MADIUN (Lentera) – Para pedagang yang tergabung dalam Paguyuban Pedagang Pasar se-Kota Madiun melayangkan protes keras, terhadap surat peringatan (SP) yang ditempel secara massal oleh Dinas Perdagangan di kios-kios pasar.
Mereka menilai tindakan tersebut meresahkan dan tidak manusiawi, sehingga menuntut dicabutnya surat tersebut. Tuntutan itu disampaikan langsung dalam audiensi dengan Komisi 2 DPRD Kota Madiun, pada Kamis (24/7/2025).
Perwakilan pedagang datang dari sejumlah pasar tradisional yang dikelola Pemerintah Kota (Pemkot) Madiun, seperti Pasar Besar Madiun (PBM), Pasar Sleko, Pasar Srijaya (Pasar Burung Joyo), dan Pasar Logam.
“Pedagang pasar merasa tertekan dan resah. SP itu mencantumkan ancaman pencabutan kios seolah-olah kami maling,” ujar koordinator paguyuban, Subagya TA.
Menurutnya, SP diterbitkan tanpa pemberitahuan atau upaya pembinaan terlebih dahulu. Bahkan, banyak pedagang langsung menerima SP tahap tiga, yang berisi ancaman pengosongan kios.
“Ada yang sampai sakit karena stres, kami ini hanya cari makan bukan penjahat,” tegas Subagya.
Subagya menjelaskan bahwa alasan utama SP muncul, adalah tunggakan retribusi. Namun, keterlambatan pembayaran itu bukan karena niat menghindar, melainkan kondisi pasar yang lesu akibat pandemi, menurunnya daya beli dan persaingan dari penjualan daring.
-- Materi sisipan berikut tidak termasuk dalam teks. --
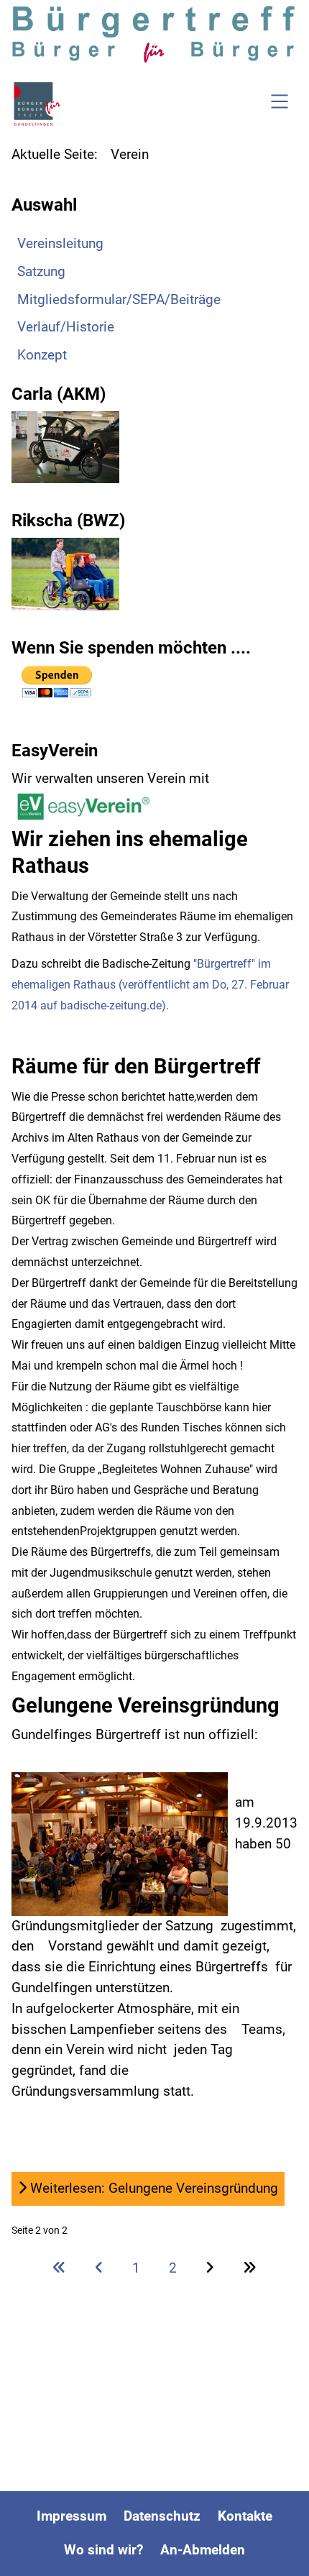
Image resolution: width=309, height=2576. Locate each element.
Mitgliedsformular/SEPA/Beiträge (119, 299)
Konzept (42, 355)
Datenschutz (162, 2516)
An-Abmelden (202, 2549)
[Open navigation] (280, 103)
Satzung (41, 271)
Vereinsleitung (60, 243)
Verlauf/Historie (65, 326)
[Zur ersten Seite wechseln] (59, 2268)
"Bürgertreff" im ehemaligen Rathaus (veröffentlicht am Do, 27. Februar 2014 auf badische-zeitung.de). (150, 984)
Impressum (71, 2516)
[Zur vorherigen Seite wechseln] (99, 2268)
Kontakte (245, 2516)
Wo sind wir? (103, 2549)
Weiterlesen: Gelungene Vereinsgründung (152, 2188)
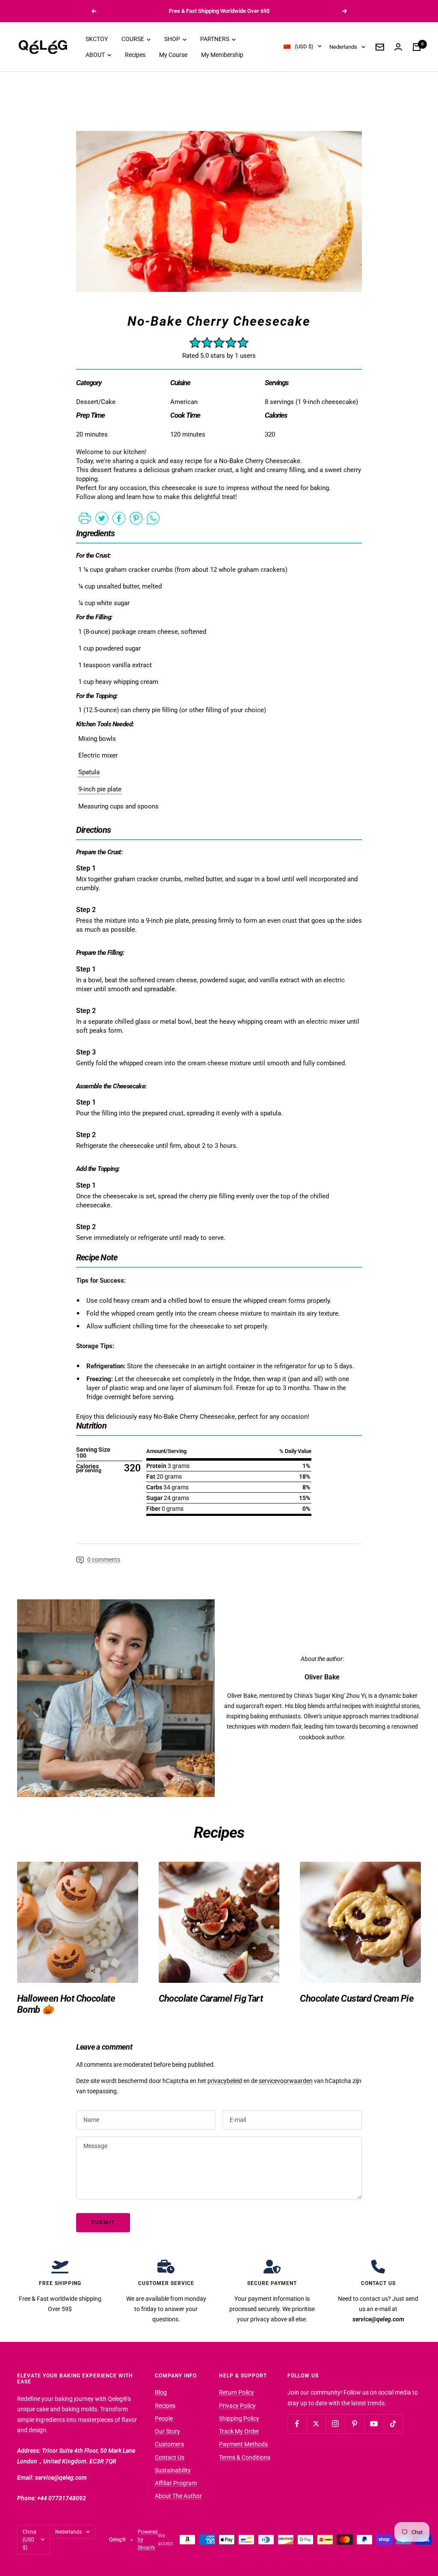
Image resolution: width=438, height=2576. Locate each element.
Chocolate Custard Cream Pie (357, 1998)
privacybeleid (224, 2080)
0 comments (103, 1559)
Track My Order (239, 2431)
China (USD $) (29, 2540)
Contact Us (169, 2457)
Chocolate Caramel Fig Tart (211, 1998)
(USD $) (304, 46)
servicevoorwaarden (286, 2080)
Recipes (135, 54)
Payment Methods (243, 2444)
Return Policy (236, 2392)
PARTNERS (215, 39)
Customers (169, 2444)
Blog (161, 2392)
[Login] (398, 47)
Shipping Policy (239, 2418)
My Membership (222, 54)
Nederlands (343, 47)
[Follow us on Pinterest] (354, 2423)
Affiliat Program (176, 2483)
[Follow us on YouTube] (374, 2423)
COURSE (133, 39)
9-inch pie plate (99, 789)
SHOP (172, 39)
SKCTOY (97, 39)
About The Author (178, 2496)
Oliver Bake (322, 1677)
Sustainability (173, 2470)
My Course (173, 54)
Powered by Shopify (148, 2540)
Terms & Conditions (244, 2457)
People (164, 2418)
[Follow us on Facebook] (297, 2423)
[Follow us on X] (316, 2423)
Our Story (167, 2431)
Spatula (89, 772)
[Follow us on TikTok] (393, 2423)
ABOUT (96, 54)
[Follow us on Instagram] (335, 2423)
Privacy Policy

“Kami bukan tidak mau bayar, tapi nominalnya terlalu berat. Saat ini retribusi kios mencapai Rp5,25 juta per tahun,” ungkapnya.
Ia membandingkan tarif tersebut dengan daerah lain, di Ngawi hanya Rp3 juta, Tulungagung Rp2,5 juta. Bahkan Pasar Klewer Solo hanya Rp1,8 juta, sementara di Jember retribusi bahkan sempat dinolkan.
“Kami minta besaran retribusi ditinjau ulang, jangan hanya pakai kacamata aturan. Lihat juga kondisi pedagang,” ujar Subagya.
Merespons tuntutan pedagang, Koordinator Komisi 2 DPRD Kota Madiun, Istono menyatakan bahwa Perda No. 9 Tahun 2023 tentang Retribusi Daerah memang sedang direvisi. Namun, secara substansi, tarif retribusi tidak mengalami perubahan.
“Dalam raperda baru memang diatur soal keringanan, pengurangan, dan pembebasan retribusi. Tapi harus diajukan secara pribadi, bukan kolektif,” jelas Istono.
Pernyataan itu memicu reaksi keras dari pedagang, mereka menyebut pengajuan keringanan selama ini tidak pernah membuahkan hasil.
“Jangan bicara prosedur saja, kenyataannya minta keringanan juga ditolak. Kalau niatnya membantu, kenapa tidak dibebaskan dulu saja sementara?” tandas Muhammad Ibrahim dari perwakilan Paguyuban Pasar Sleko.
Audiensi sempat berlangsung panas, pedagang meminta DPRD tidak hanya jadi penyambung lidah, tapi mendorong Pemkot agar mengambil langkah nyata. Mereka menilai SP justru memperkeruh suasana pasar dan berpotensi mempercepat kematian pasar tradisional.
“Kalau situasi ini dibiarkan, jangan salahkan kalau pasar kosong. SP bikin pembeli takut, pedagang apatis,” pungkas Subagya.